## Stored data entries
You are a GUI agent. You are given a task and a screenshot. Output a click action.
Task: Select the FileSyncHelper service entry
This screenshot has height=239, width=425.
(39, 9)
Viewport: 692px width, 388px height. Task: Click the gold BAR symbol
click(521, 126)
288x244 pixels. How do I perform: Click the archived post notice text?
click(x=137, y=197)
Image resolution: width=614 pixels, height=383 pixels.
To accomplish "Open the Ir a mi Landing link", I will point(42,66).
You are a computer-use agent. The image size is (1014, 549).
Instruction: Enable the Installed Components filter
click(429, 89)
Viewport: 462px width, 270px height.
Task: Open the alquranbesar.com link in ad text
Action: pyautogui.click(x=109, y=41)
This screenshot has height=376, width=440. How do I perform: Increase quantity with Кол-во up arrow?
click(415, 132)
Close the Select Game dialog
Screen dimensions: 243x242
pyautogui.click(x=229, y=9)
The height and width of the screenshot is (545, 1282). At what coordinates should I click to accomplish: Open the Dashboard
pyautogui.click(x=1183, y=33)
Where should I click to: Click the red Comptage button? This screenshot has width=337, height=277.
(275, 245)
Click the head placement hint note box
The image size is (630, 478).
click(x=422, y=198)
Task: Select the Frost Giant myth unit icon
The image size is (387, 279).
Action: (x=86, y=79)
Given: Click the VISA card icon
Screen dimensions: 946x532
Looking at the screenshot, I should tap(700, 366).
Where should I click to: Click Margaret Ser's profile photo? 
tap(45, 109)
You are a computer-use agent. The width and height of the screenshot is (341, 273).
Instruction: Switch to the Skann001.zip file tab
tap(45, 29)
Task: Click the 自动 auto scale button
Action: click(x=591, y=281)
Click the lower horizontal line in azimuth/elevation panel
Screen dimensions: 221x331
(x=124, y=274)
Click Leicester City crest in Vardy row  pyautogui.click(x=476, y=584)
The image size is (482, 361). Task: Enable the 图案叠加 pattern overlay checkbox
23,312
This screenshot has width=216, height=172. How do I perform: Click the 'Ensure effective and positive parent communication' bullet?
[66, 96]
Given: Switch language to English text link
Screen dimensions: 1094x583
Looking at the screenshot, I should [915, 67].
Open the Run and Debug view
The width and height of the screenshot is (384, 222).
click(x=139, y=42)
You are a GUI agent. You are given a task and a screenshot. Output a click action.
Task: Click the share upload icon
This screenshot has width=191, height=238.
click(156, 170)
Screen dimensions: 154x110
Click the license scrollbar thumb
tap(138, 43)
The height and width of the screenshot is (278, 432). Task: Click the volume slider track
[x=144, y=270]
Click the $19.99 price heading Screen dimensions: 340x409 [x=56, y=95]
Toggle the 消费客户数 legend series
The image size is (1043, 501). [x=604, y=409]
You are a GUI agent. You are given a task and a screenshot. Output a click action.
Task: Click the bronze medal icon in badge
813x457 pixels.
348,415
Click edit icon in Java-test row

## Your goal
I'd like the lines above from the one with "Image resolution: width=614" up to and including the one with "Given: Switch language to English text link" copied exactly, with no other lines.

## Task output
Image resolution: width=614 pixels, height=383 pixels.
To accomplish "Open the Ir a mi Landing link", I will point(42,66).
You are a computer-use agent. The image size is (1014, 549).
Instruction: Enable the Installed Components filter
click(429, 89)
Viewport: 462px width, 270px height.
Task: Open the alquranbesar.com link in ad text
Action: pyautogui.click(x=109, y=41)
This screenshot has height=376, width=440. How do I perform: Increase quantity with Кол-во up arrow?
click(415, 132)
Close the Select Game dialog
Screen dimensions: 243x242
pyautogui.click(x=229, y=9)
The height and width of the screenshot is (545, 1282). At what coordinates should I click to accomplish: Open the Dashboard
pyautogui.click(x=1183, y=33)
Where should I click to: Click the red Comptage button? This screenshot has width=337, height=277.
(275, 245)
Click the head placement hint note box
The image size is (630, 478).
click(x=422, y=198)
Task: Select the Frost Giant myth unit icon
The image size is (387, 279).
Action: (x=86, y=79)
Given: Click the VISA card icon
Screen dimensions: 946x532
Looking at the screenshot, I should tap(700, 366).
Where should I click to: Click Margaret Ser's profile photo? 
tap(45, 109)
You are a computer-use agent. The width and height of the screenshot is (341, 273).
Instruction: Switch to the Skann001.zip file tab
tap(45, 29)
Task: Click the 自动 auto scale button
Action: click(x=591, y=281)
Click the lower horizontal line in azimuth/elevation panel
Screen dimensions: 221x331
(x=124, y=274)
Click Leicester City crest in Vardy row  pyautogui.click(x=476, y=584)
The image size is (482, 361). Task: Enable the 图案叠加 pattern overlay checkbox
23,312
This screenshot has width=216, height=172. How do I perform: Click the 'Ensure effective and positive parent communication' bullet?
[66, 96]
Given: Switch language to English text link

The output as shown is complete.